Questo appellativo “Terra” più l’aggettivo “Nova” si legge anche in un documento del 1794 dove una cittadina di Poggio Imperiale lamentava al governatore del Principe l’abuso subito da un fattore di Domenico Maria Cimaglia per non aver mai pagato l’acquisto di pane e vino fatto per gli operai che lavoravano quel podere. Nel documento si legge “la vedova Vincenza Raimondo di Terranova…” Cfr ASFG, Fondo Dogana, serie V, F 39 bis, f.4358.

Negli scrittori della terra garganica troviamo spesso il termine “Terranova”. Giuseppe De Leonardis, in Monografia generale del Promontorio del Gargano, Napoli 1858, p. 162, scrive: “Tiepide sono le acque di Poggio Imperiale o Terranova e quelle del Caudolo, che scaturiscono presso la chiesetta rurale di S. Lazzario; sono dette così, perché sono calde due gradi più dell’atmosfera, sparse di sale d’Epson”.

Michelangelo Manicone, in LA FISICA DAUNICA, parte I DAUNIA, a cura di Loredana Lunetta e Isabella damiani, Roma 2005, p. 64, scrive: “Terranova è distante da Lesina due miglia circa.
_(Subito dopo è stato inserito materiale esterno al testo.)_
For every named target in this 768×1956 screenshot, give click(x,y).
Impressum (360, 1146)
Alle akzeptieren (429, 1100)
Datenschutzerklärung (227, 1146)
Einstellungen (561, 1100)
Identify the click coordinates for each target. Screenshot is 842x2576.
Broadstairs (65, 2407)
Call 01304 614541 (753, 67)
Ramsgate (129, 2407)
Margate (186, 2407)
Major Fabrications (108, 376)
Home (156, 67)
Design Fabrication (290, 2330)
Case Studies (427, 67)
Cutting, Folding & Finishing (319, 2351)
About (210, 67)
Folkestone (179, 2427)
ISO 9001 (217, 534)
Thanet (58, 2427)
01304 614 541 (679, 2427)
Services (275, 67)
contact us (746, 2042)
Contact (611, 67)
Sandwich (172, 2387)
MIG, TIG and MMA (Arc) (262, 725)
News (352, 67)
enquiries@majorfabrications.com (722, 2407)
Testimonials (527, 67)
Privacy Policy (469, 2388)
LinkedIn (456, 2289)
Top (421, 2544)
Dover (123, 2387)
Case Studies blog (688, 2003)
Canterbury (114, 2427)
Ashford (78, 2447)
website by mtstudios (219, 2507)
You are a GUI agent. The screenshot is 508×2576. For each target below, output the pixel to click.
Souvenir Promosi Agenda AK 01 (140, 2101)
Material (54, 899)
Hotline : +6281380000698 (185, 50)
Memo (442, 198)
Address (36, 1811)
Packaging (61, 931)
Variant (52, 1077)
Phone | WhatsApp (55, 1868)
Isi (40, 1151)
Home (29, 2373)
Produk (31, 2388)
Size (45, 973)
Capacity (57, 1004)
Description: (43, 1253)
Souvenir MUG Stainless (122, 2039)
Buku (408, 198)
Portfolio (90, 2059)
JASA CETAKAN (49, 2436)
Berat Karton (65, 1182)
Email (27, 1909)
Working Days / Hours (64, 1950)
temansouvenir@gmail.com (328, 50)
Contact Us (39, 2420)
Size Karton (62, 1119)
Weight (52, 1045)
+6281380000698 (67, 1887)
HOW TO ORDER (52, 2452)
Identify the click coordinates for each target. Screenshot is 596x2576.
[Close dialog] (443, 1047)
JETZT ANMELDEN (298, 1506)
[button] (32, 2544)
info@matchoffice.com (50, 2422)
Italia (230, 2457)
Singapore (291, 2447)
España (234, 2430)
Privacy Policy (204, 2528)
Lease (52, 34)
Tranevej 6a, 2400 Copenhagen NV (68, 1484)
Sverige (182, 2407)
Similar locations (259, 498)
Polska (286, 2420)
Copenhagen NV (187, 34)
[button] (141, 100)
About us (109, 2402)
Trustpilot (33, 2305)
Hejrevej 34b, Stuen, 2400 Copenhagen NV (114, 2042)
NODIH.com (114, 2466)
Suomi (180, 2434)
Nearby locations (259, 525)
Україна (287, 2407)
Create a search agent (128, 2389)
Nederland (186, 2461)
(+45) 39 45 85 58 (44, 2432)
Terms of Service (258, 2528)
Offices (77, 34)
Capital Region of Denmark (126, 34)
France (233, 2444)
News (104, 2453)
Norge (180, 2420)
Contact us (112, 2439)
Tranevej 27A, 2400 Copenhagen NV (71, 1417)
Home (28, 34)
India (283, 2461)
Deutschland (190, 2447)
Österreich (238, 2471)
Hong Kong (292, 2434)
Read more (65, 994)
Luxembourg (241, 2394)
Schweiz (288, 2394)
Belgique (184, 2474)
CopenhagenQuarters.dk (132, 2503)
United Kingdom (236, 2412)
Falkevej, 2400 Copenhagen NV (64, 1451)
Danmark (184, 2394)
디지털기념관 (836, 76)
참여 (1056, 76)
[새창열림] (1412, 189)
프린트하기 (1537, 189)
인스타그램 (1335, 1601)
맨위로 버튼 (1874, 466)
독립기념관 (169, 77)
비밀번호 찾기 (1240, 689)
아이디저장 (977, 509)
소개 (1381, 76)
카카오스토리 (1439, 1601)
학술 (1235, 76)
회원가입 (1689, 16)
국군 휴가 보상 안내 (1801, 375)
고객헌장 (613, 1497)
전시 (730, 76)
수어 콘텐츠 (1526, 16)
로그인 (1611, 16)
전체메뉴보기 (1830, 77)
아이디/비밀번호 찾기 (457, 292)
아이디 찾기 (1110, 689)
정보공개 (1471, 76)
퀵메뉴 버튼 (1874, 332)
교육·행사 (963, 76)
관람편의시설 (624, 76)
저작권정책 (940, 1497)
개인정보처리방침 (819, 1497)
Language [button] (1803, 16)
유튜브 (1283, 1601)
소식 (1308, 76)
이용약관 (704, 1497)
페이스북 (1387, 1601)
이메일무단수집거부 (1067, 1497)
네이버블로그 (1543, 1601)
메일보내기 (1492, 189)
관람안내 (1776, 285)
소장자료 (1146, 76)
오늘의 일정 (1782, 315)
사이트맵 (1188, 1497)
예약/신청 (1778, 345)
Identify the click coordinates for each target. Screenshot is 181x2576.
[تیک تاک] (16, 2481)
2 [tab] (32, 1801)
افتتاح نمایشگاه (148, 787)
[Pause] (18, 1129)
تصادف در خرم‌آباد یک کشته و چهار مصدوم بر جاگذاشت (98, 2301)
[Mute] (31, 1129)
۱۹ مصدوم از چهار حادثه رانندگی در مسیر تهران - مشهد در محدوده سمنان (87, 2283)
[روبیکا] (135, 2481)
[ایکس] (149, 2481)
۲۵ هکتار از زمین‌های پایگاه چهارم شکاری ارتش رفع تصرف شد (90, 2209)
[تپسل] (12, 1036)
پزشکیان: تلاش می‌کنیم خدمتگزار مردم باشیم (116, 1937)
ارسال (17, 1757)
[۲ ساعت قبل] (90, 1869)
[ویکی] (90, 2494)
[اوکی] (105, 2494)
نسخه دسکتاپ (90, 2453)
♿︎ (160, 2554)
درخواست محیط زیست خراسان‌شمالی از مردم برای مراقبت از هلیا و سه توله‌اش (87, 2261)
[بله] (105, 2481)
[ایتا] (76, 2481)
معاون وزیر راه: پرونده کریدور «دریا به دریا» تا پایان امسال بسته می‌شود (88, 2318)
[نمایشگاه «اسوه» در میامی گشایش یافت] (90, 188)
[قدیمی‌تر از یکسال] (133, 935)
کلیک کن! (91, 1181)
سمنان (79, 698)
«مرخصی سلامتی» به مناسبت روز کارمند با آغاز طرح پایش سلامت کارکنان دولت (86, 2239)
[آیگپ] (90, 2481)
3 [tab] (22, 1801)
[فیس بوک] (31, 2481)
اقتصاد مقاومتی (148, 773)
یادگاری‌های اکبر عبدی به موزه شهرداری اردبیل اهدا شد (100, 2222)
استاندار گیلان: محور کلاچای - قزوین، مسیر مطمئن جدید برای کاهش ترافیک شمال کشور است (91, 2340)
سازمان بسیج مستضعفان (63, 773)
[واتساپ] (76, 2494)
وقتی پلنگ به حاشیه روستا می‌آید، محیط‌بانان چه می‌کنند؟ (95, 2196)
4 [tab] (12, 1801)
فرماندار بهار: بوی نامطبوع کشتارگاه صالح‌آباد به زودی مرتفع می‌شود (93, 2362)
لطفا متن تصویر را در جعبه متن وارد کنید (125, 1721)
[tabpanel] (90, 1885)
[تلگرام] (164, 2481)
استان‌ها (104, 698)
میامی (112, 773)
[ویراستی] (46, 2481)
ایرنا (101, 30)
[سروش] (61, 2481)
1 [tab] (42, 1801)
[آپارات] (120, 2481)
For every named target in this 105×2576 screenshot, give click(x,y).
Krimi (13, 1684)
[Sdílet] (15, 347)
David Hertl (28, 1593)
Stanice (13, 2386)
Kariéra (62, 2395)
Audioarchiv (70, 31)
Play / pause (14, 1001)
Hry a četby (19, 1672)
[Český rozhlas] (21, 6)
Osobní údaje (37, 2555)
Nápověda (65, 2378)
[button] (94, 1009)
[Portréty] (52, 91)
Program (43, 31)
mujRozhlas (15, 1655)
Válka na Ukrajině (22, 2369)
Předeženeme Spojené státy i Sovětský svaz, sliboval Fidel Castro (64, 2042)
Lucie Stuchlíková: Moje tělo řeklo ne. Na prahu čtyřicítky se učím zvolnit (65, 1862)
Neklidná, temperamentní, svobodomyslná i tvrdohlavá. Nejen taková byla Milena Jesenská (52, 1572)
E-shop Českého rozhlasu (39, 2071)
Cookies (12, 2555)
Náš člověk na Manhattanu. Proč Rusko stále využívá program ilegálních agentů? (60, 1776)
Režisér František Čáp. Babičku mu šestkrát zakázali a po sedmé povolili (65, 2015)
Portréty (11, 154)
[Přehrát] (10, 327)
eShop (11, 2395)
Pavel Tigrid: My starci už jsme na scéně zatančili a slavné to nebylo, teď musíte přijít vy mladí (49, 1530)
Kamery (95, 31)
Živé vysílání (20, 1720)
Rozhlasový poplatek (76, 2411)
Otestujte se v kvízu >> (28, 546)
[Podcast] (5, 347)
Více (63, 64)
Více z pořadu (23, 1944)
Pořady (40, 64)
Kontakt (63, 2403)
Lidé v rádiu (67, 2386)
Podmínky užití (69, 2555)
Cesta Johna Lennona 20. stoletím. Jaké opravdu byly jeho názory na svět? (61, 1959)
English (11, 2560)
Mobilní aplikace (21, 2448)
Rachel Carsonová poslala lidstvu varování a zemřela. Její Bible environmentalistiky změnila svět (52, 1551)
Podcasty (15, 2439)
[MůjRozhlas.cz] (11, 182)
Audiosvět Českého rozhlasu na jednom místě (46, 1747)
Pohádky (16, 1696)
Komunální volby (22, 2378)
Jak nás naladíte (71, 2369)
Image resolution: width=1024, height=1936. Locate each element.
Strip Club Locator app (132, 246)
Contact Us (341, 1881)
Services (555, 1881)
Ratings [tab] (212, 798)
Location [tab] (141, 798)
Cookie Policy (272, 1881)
Questo villaggio giace sopra una leggera elevazione, e tiene al Nord il Lago di Lesina. Fu fondato verso i principj dello scaduto secolo dal Principe Imperiale, e perciò appellasi ancora Poggio Imperiale”.

Michele Colozzi, in Sulla genesi del territorio e diritti di uso civico per Lesina, San Severo, 1932, p. 50 e ss. riporta una sentenza della Commissione Feudale: … “Con la sentenza del 13 giugno 1810 della Commissione Feudale, si nota che questo territorio faceva parte del Comune di Lesina. Il ripartitore Zurlo nel 1811 tolse a Lesina i territori del fiume Api o Apri verso Lesina, assegnandoli a Terranova (oggi Poggio Imperiale), quando allora era solamente masseria e poi borgata…”…

In una masseria, dopo una battuta di caccia. Al centro della foto mio nonno Alfonso

Il 18 gennaio del 1816 Poggio Imperiale divenne ufficialmente Comune autonomo con una propria amministrazione e un proprio Decurionato, che s’insediò l’1 aprile dello stesso anno.